Summary of piping/chaining proposal?

uniment · December 19, 2022, 1:30pm

Almost. My third proposal is to make this legal:

x |> {f(a, b, it, c); g(it, d; kwd=e)}

or, in order to avoid compiling an unnecessary lambda and potentially suffer performance loss from its variable capture behaviors (and to have better [tighter] operator precedence),

x.{f(a, b, it, c); g(it, d; kwd=e)}

The key thing to note is that I’m explicitly avoiding claiming the _ character for the chaining syntax, because I think it serves very well for denoting partial application (which is a distinct concept from the it keyword, and would be very useful outside the bounds of {...}).

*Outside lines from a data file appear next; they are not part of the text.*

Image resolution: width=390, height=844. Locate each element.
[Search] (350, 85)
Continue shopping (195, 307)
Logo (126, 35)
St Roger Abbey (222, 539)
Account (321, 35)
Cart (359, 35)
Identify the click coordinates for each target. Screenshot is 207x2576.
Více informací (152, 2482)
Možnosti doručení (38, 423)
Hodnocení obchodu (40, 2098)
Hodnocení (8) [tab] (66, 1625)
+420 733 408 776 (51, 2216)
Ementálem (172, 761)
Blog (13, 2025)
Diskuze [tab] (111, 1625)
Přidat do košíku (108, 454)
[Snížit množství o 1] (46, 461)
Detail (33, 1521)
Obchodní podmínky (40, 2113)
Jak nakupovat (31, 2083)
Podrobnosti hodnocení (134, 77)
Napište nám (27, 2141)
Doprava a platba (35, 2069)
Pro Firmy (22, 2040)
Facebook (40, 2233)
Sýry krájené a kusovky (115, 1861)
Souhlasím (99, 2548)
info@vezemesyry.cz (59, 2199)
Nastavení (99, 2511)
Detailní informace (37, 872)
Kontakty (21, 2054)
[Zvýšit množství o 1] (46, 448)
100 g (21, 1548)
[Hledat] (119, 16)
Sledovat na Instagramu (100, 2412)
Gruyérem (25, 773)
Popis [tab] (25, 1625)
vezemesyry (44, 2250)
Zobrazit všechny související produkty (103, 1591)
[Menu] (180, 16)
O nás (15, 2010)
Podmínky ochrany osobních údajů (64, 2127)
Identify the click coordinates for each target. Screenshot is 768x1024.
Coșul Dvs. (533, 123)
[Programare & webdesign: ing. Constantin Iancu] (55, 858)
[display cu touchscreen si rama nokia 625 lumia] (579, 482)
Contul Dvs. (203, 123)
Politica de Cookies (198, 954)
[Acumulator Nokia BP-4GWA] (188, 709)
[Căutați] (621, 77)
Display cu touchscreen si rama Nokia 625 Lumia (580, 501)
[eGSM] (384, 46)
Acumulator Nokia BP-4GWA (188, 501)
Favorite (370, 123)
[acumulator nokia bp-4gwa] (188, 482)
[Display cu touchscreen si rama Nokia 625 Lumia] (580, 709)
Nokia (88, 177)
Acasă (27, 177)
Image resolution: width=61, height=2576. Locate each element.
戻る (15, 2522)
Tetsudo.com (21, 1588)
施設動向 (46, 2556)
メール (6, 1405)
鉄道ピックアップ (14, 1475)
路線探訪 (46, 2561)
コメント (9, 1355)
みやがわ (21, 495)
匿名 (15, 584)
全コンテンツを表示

If this proposal is accepted and PR#24990 is accepted, then what you have written will be valid.

Considering the specifics of this problem (which I laid out in my first proposal), this doesn’t seem to be the best decision-making process here. I would propose instead accepting a chaining syntax[es] on a probationary basis for some period, i.e., with no assurance that the syntax[es] will continue to be part of the language after that period, and choosing in the end whether to keep it.

I do think we want to spend some more time and experience to make sure it’s robust and stable; I just don’t think that developing consensus without substantial firsthand experience as a language feature is meaningful; the signal-to-noise ratio there would be pretty low.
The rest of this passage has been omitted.